A semiconductor substrate,
A first germanium film formed on the semiconductor substrate;
A capacitor formed on the first germanium film;
An interlayer insulating film formed on the semiconductor substrate so as to cover the capacitor,
The semiconductor device, wherein the capacitor has a lower electrode formed on the first germanium film, a dielectric film formed on the lower electrode, and an upper electrode formed on the dielectric film. The first germanium film has an upper surface and a first inclined surface and a second inclined surface that are continuous with the upper surface and that face each other,
The semiconductor device according to claim 1, wherein a distance between the first inclined surface and the second inclined surface increases as the distance from the upper surface increases.

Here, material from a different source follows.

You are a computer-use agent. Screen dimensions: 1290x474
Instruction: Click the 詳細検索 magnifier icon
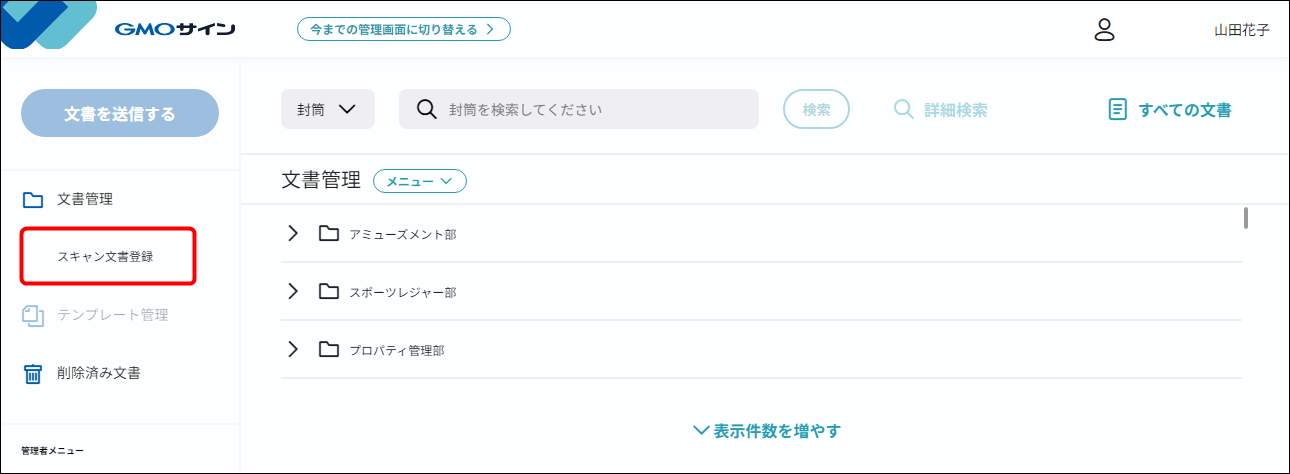pos(904,109)
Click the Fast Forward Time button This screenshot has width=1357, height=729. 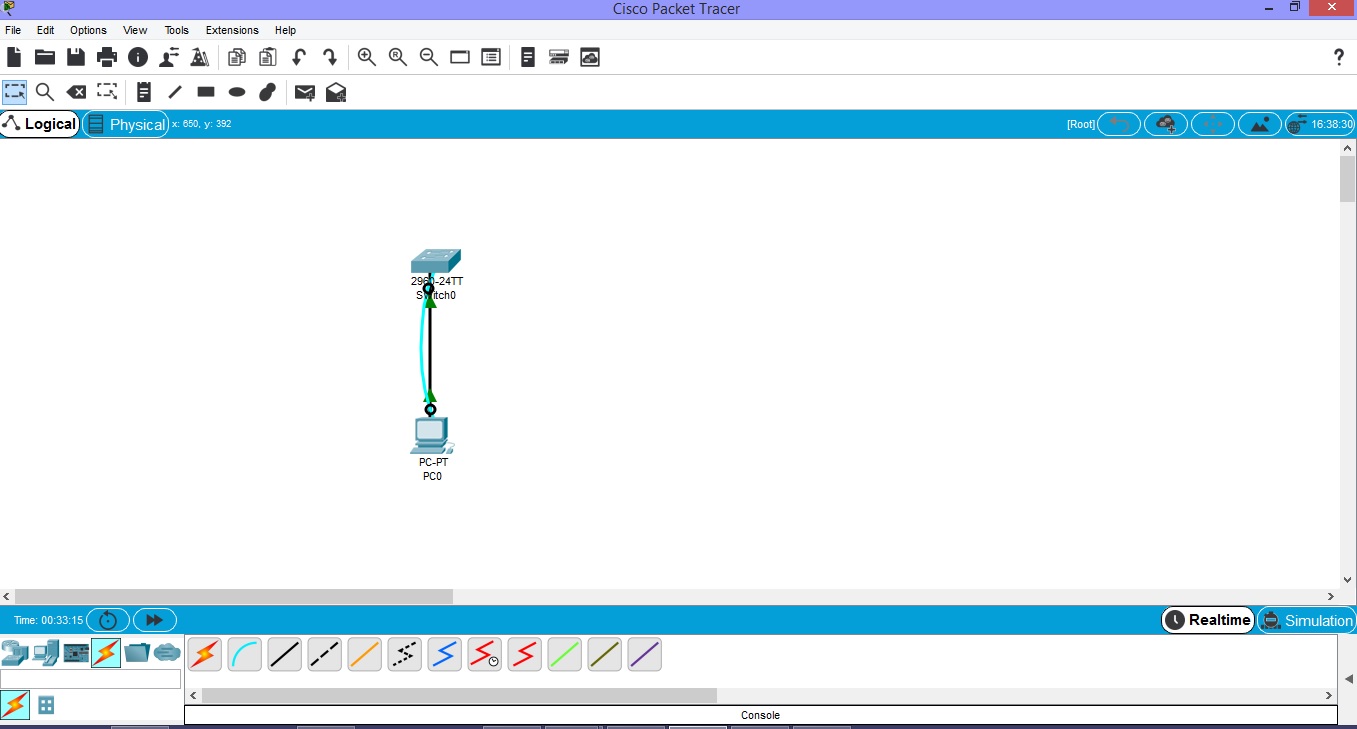(154, 620)
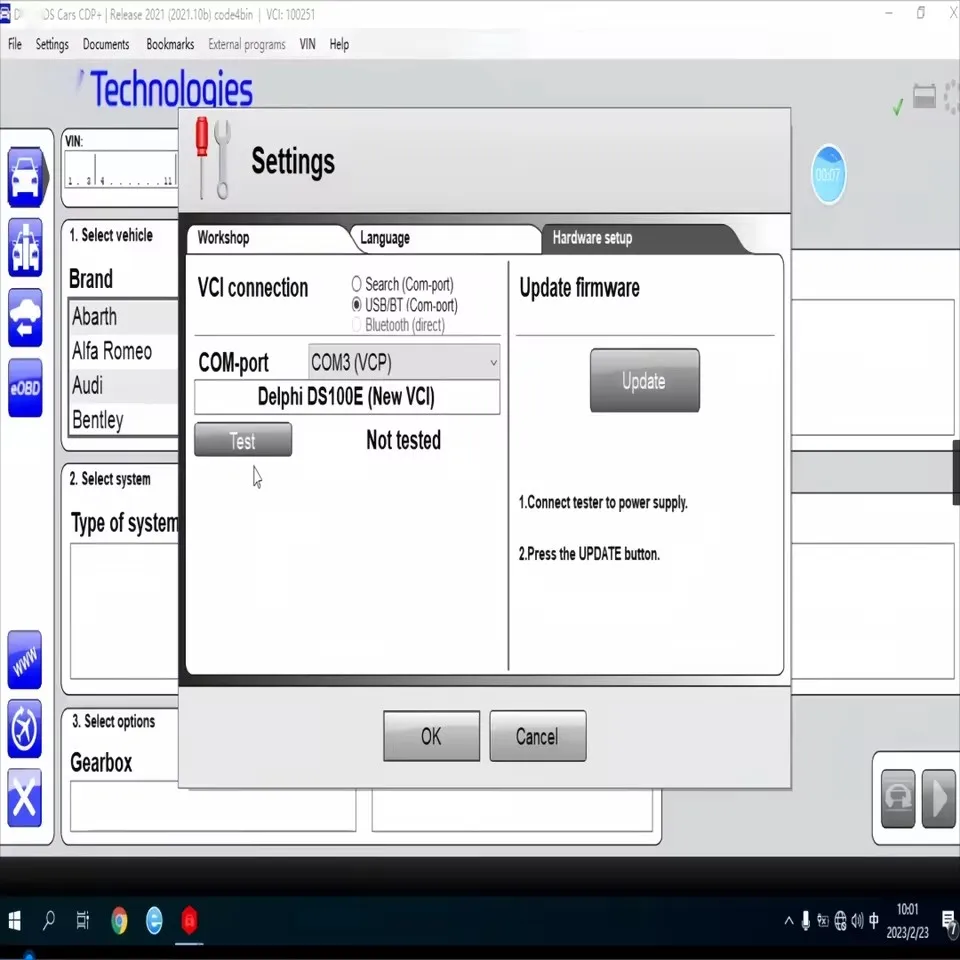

The semiconductor device according to claim 2, wherein a value obtained by dividing the height of the first germanium film by the width of the first germanium film is 1/6 or more. The semiconductor device according to claim 1, wherein the first germanium film is formed with a slit penetrating the first germanium film in a thickness direction. The first germanium film has a plurality of openings arranged in a matrix in a plan view,
The semiconductor device according to claim 1, wherein the opening penetrates the first germanium film in a thickness direction. The semiconductor device according to claim 1, wherein the interlayer insulating film and the dielectric film are formed of the same material. The semiconductor device according to claim 6, wherein the dielectric film is formed of silicon oxide. The semiconductor device according to claim 1, wherein the upper electrode is made of titanium nitride. Further equipped with a photodiode,
The photodiode is formed on the impurity diffusion region formed on the surface of the semiconductor substrate, a second germanium film formed on the impurity diffusion region, and on the second germanium film, and is doped with impurities. Has a silicon film that is
The conductivity type of the impurity diffusion region is p-type,
The semiconductor device according to claim 1, wherein the conductivity type of the silicon film is n-type. The first germanium film and the second germanium film are formed of the same material,
The semiconductor device according to claim 9, wherein the lower electrode and the silicon film are formed of the same material.